A recent report by the Intergovernmental Panel on Climate Change (IPCC) revealed the urgent need to implement immediate changes to limit global warming to 1.5°C instead of 2°C, as recommended in the Paris Agreement. This report also warns that the deadline will be 2030, since the consequences will be catastrophic and irreversible by then.

Bram Willems, President of CCA, explains: “The Centro de Competencias del Agua has the Agua-Andes program, whose objective is to understand the elements that guarantee water security from the peaks to the lower valleys. In this quest to develop knowledge, technology and solutions, we work on training talented people through research processes aimed at providing solutions to problems related to water management.” CCA runs an MBA program in Water Management, in partnership with the Universidad Peruana Cayetano Heredia.

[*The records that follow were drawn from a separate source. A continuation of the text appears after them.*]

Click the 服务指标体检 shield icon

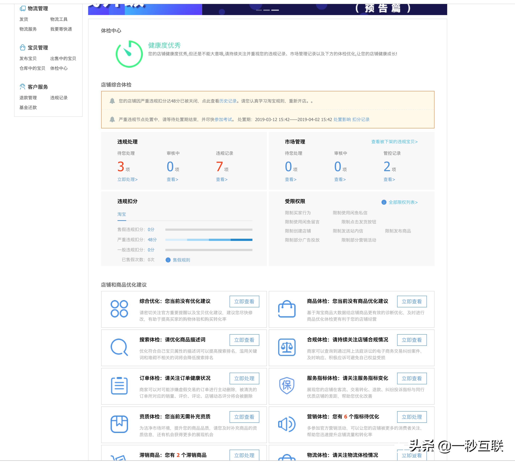pyautogui.click(x=287, y=386)
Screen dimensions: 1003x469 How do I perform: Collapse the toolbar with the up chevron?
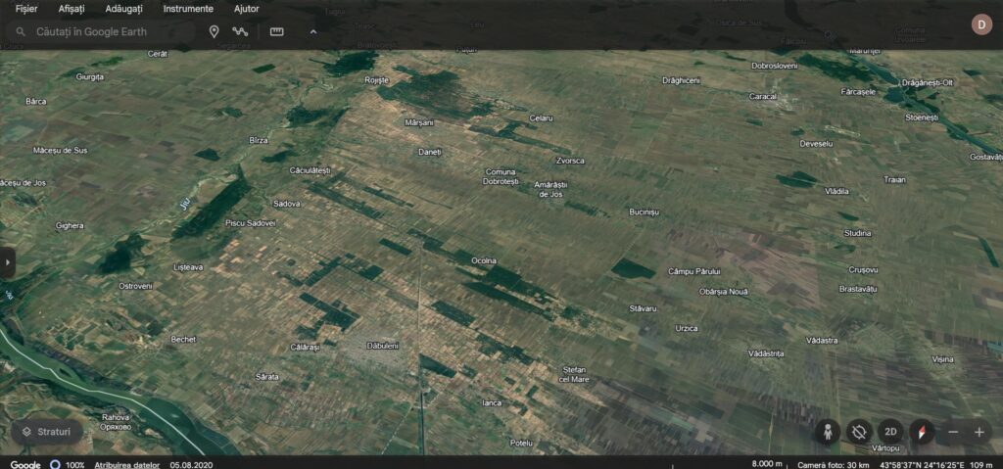click(x=312, y=31)
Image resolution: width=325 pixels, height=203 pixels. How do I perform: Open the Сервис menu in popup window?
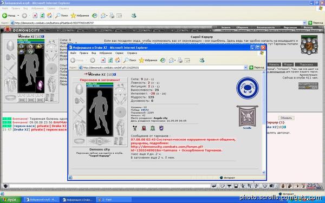tap(119, 53)
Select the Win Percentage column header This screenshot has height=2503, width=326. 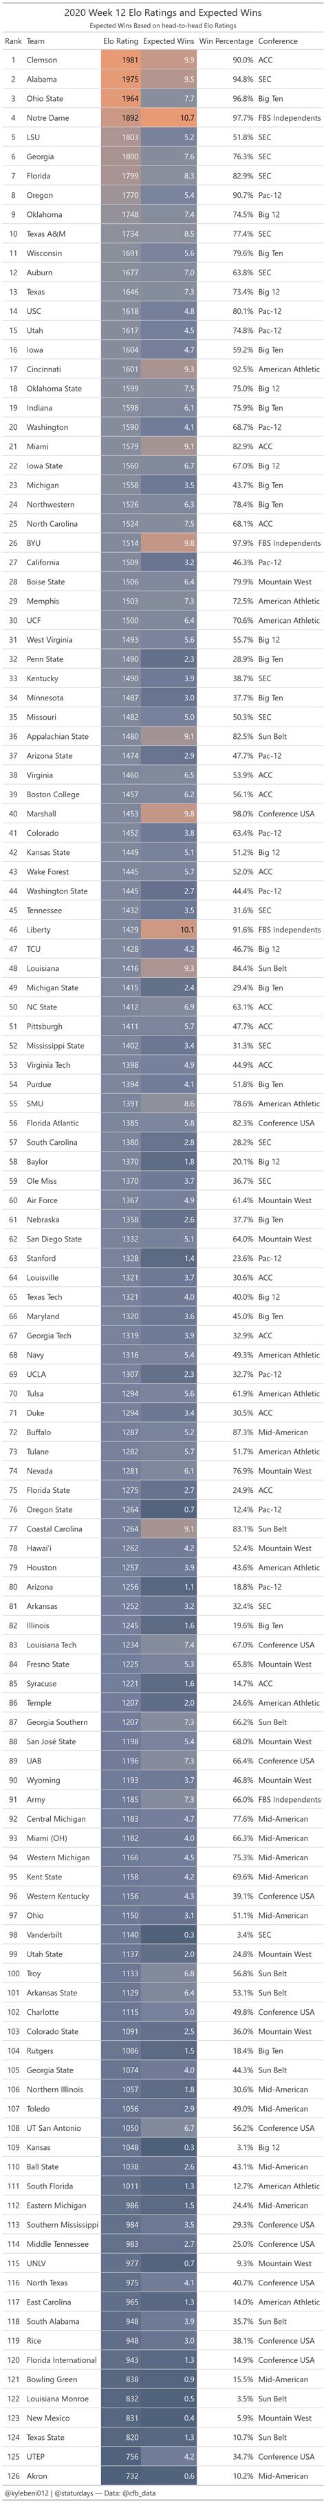click(x=226, y=42)
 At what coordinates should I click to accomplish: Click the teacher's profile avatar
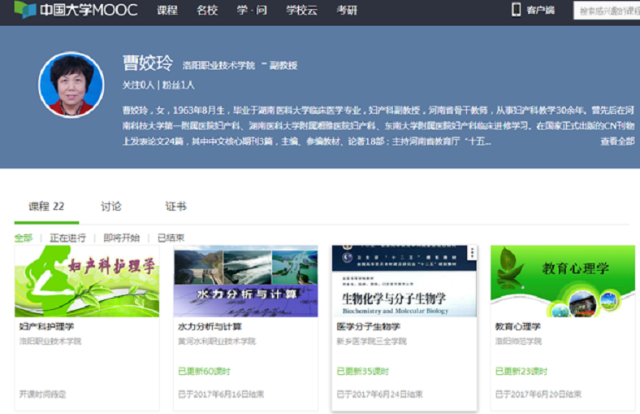(x=71, y=85)
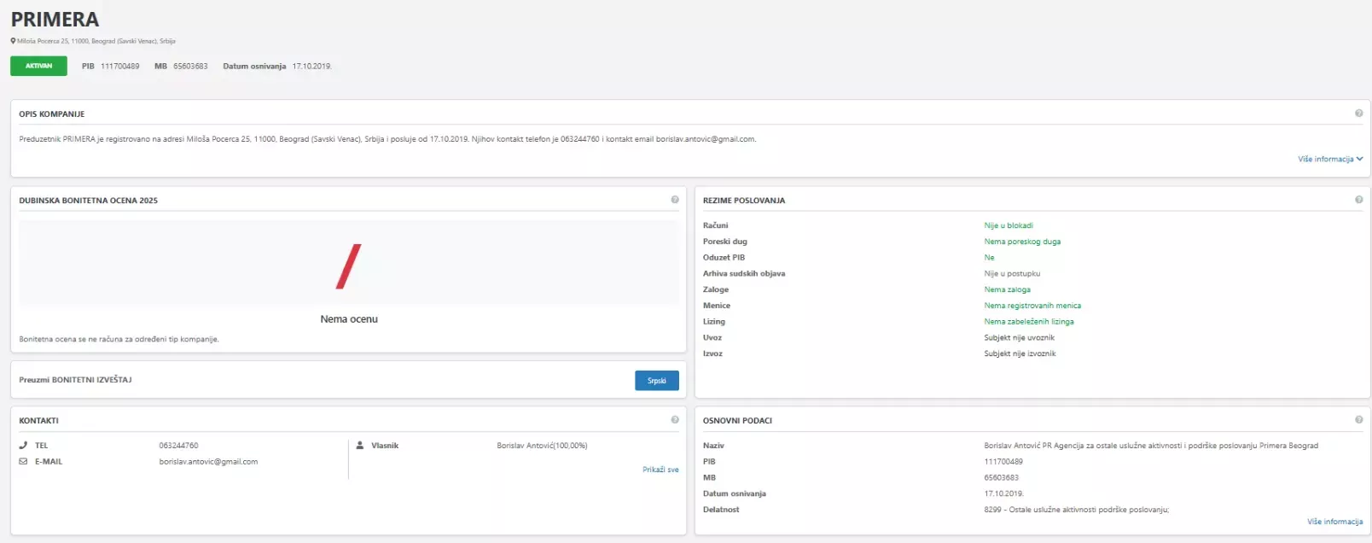Click help icon in Kontakti panel
Screen dimensions: 1372x543
tap(675, 420)
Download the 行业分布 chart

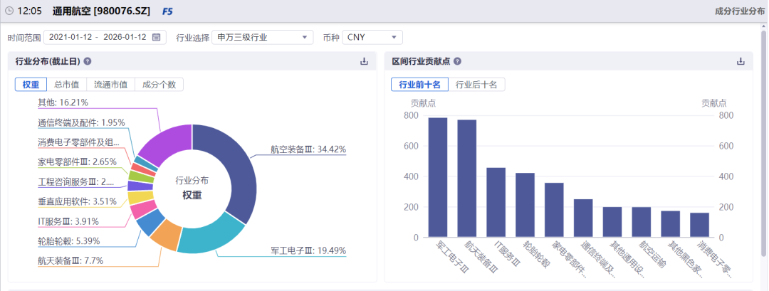(x=364, y=62)
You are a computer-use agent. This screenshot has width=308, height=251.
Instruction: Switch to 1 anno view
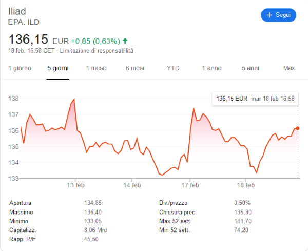click(211, 68)
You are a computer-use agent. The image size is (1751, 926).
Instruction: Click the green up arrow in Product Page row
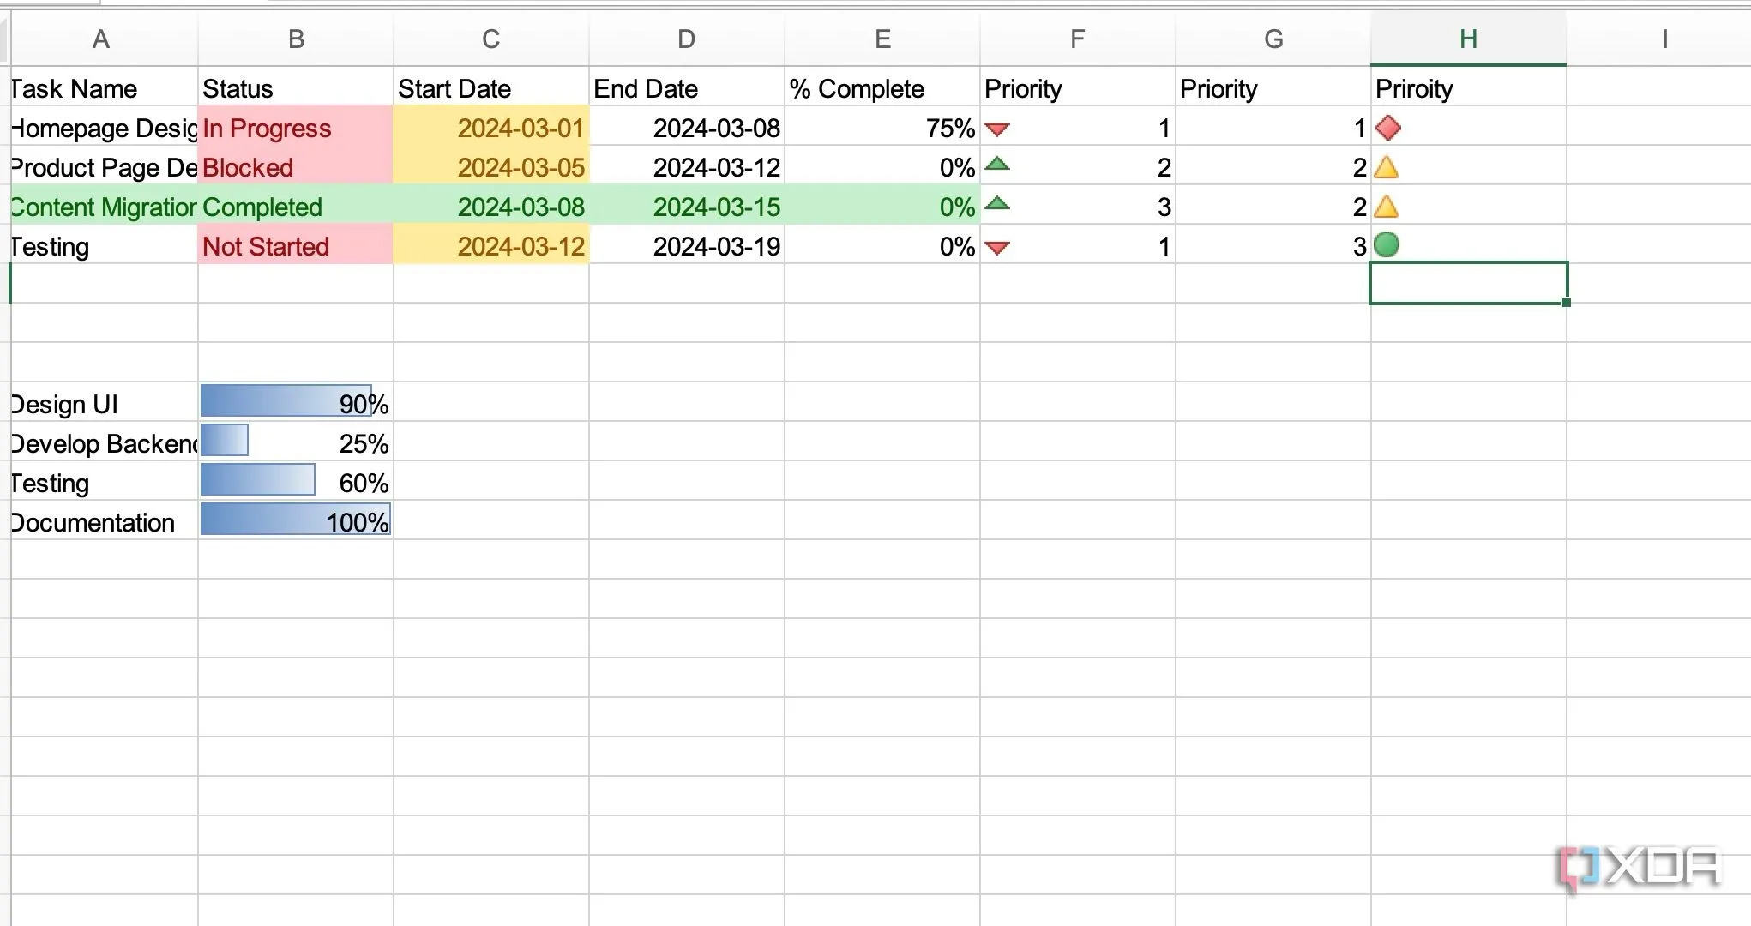997,165
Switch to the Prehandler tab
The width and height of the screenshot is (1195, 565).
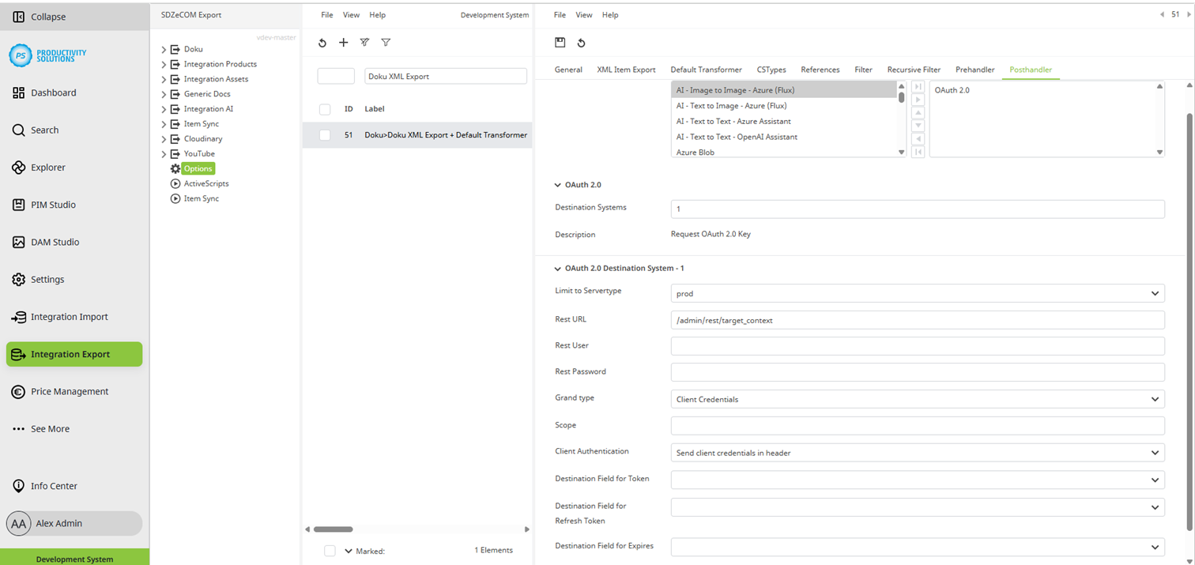[x=974, y=70]
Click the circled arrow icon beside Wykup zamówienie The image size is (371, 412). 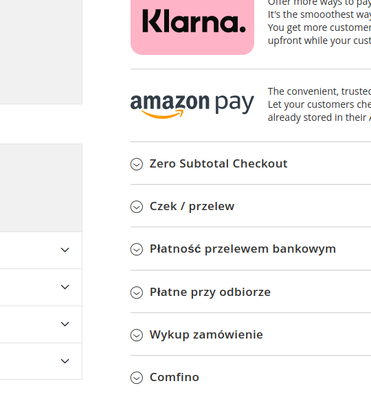click(x=137, y=335)
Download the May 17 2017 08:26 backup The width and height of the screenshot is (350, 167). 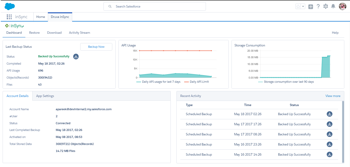tap(329, 134)
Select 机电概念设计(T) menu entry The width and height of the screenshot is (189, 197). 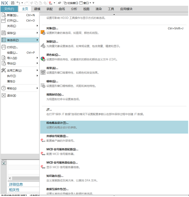point(114,127)
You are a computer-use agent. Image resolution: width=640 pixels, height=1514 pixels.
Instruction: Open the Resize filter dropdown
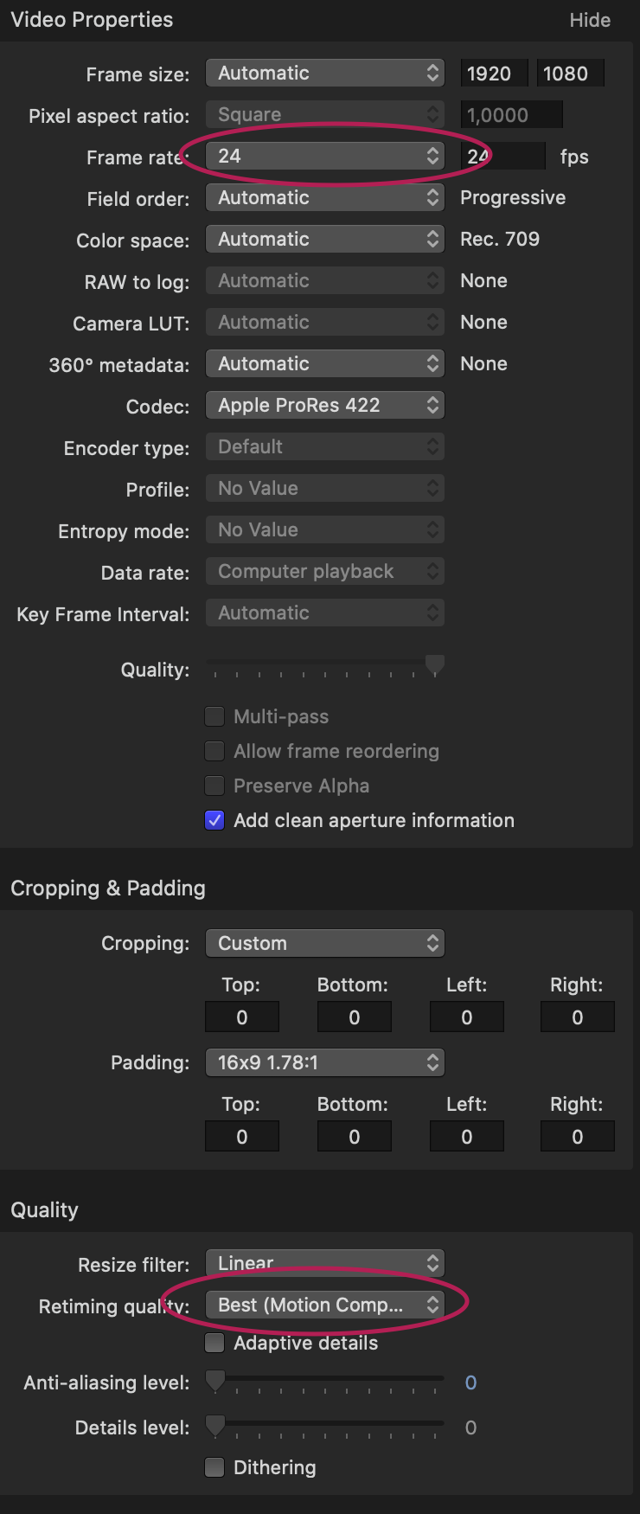pos(324,1264)
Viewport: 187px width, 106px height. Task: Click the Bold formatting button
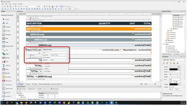click(44, 6)
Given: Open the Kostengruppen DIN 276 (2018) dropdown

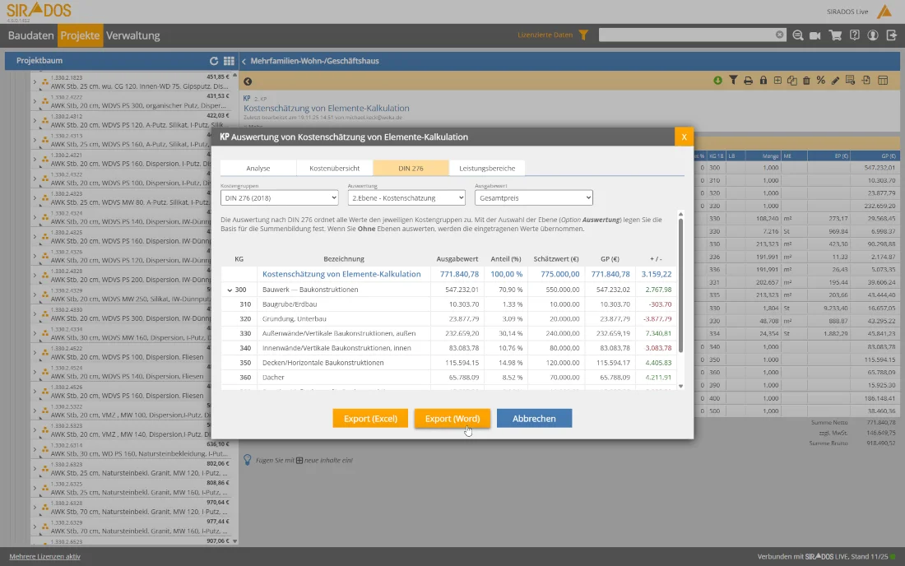Looking at the screenshot, I should click(279, 197).
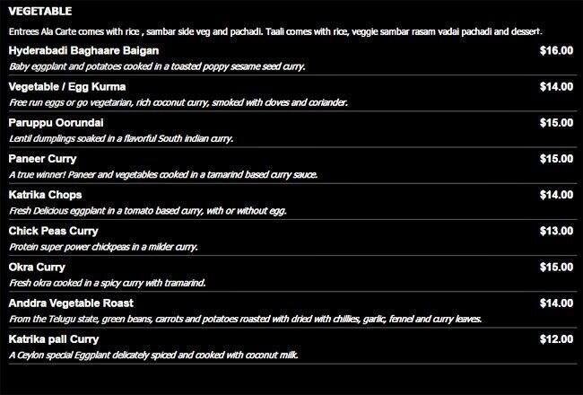Image resolution: width=583 pixels, height=395 pixels.
Task: Click the Paneer Curry 'A true winner' description
Action: click(163, 174)
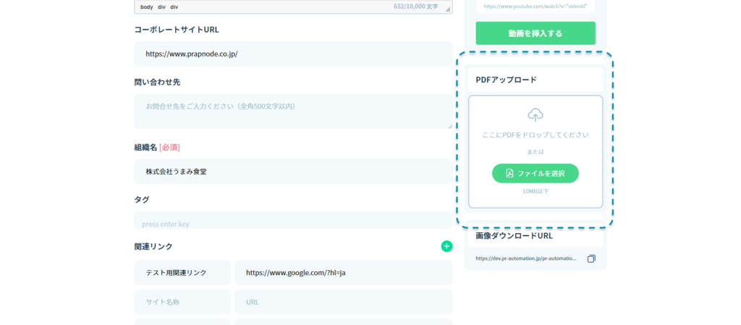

CCA subsidizes the research studies of undergraduate and graduate students, thanks to the funding it receives from a network of universities in Belgium, from USAID, the Lloyd’s Register Foundation-funded International Water Security Network, and the invaluable help of the UNSCH.

Along with Nazia, there are other students who are working to benefit populations that lack safe drinking water.

“I have to thank all the people who worked with me and who did not discriminate against my potential because I am a woman. They taught me what is taught to any student in the electromechanical workshop, such as the mold on the wheel, cut wires and cans, and treated me like a student without thinking at any time that a woman could not do it. Remember that a woman recently won the Nobel Prize for Physics for the first time. Therefore, I tell girls to study, since nobody can limit them.”

As her filmed interview with Andina finished, and the microphones were removed, Nazia recalled how many times she had to get the mud out of her black hair after each shower. “If I do not find help to create a treatment plant that works for the entire district of Santa Rosa, at least I will do it for my mother,” she promises.